TRPC3 transgenesis enhances calcium influx. (A) Schematic of the construct used to make TRPC3 TG mice. pA represents polyA sequence. (B) Western blotting for TRPC3 protein in wild-type (WT) and TRPC3 TG mice from quadriceps at 2 months of age. GAPDH was used as a loading control. (C) Immunohistochemistry showing TRPC3 localization to the sarcolemma in WT and TRPC3 TG quadriceps. (D and E) A representative trace of fura-2 fluoresence (F340/F380) for store-operated calcium entry (SOCE) from a WT or TRPC3 TG FDB myofiber. The bars above the tracings show the different perfusates that were used in the 3-different stages (see Methods). (F) Quantitation of fura-2 ratio changes in WT and TRPC3 TG myofibers from a total of 5 WT and 4 TRPC3 TG mice were assayed (5–10 fibers analyzed per mouse). *, P < 0.05 vs. WT.

TRPC3 TG Mice Develop Severe MD-Like Disease.
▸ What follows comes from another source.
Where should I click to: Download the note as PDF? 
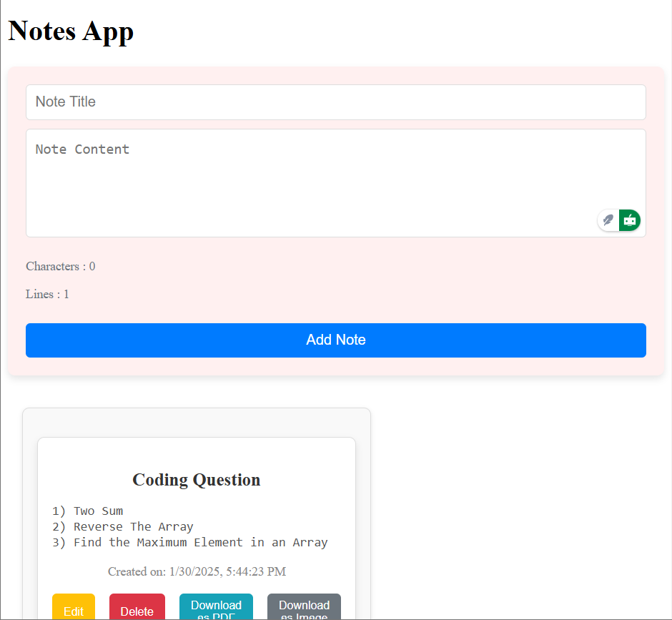click(x=216, y=608)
MD has been associated with increased expression and activation of TRPC channels in cultured myofibers or myotubes (1821), although their potential role in vivo as disease mediators has never been examined. Remarkably, TRPC3 TG mice showed profound wasting of all skeletal muscles examined at 2 months of age by direct measurement of muscle weights (Fig. 2A), reminiscent of the type of MD observed in Lama2−/− mice that also lack a pseudohypertrophy phase. However, the soleus muscle showed a mild pseudohypertrophy phase at 2 months of age that was eventually lost by 6 months of age (Fig. 2 A and B). By 6 months of age all other skeletal muscles examined showed even more wasting, while the heart was unaffected (Fig. 2B). Histological analysis of muscle from TRPC3 TG mice showed profound disease at 2 months of age, characterized by increased central nucleation of fibers (due to degeneration/regeneration cycles), increased numbers of smaller myofibers, fibrosis, and infiltration of inflammatory cells (Fig. 2 C, E, and F, and see Fig. S1 A and B). By 6 months of age histological analysis showed even more disease characterized by fatty tissue replacement throughout the muscle, increased fibrosis, greater variations in fiber area distributions, and prominent macrophage infiltration (Fig. 2D and Fig. S1 C–F). All these features suggest that TRPC3 overexpression induces dystrophy and not myopathy, although we also performed mRNA profiling to further compare the molecular signature of disease with an established mouse model of MD due to deletion of δ-sarcoglycan (Scgd−/−). Remarkably, of the approximately 3,100 mRNAs that were significantly changed from WT values in skeletal muscle from Scgd−/− mice, the vast majority were similarly altered in TRPC3 transgenic mice, with the same general pattern of altered gene clusters (Fig. 2G). Taken together these results indicate that TRPC3 overexpression and the resultant increase in calcium influx directly induces a dystrophic phenotype in skeletal muscle.

Fig. 2.

Fig. 2.

TRPC3-dependent calcium influx induces MD-like disease. (A and B) Muscle weights normalized to tibia length from the gastrocnemius (Gas.), quadriceps (Quad.), soleus (sol.), and heart in WT and TRPC3 TG mice at 2 and 6 months of age. *, P < 0.05 versus WT. Number of mice analyzed is shown in the bars. (C and D) H&E-stained sections of the quadriceps from 2- and 6-month-old WT and TRPC3 TG mice. Images are shown at 400× magnification. (E) Quantitation of the percent of fibers containing central nuclei in the soleus, gastrocnemius, and quadriceps from 2-month-old mice. *, P < 0.05 versus WT. Six WT mice were compared against eight TG mice. (F) Fiber areas from quadriceps of WT and TRPC3 TG mice separated into ranges. *, P < 0.05 versus WT. Six WT mice were compared against eight TG mice. (G) Heat map of significant mRNA changes organized in clusters from skeletal muscle of the indicated mice in duplicate. Blue represents downregulated genes from WT control and red are upregulated genes.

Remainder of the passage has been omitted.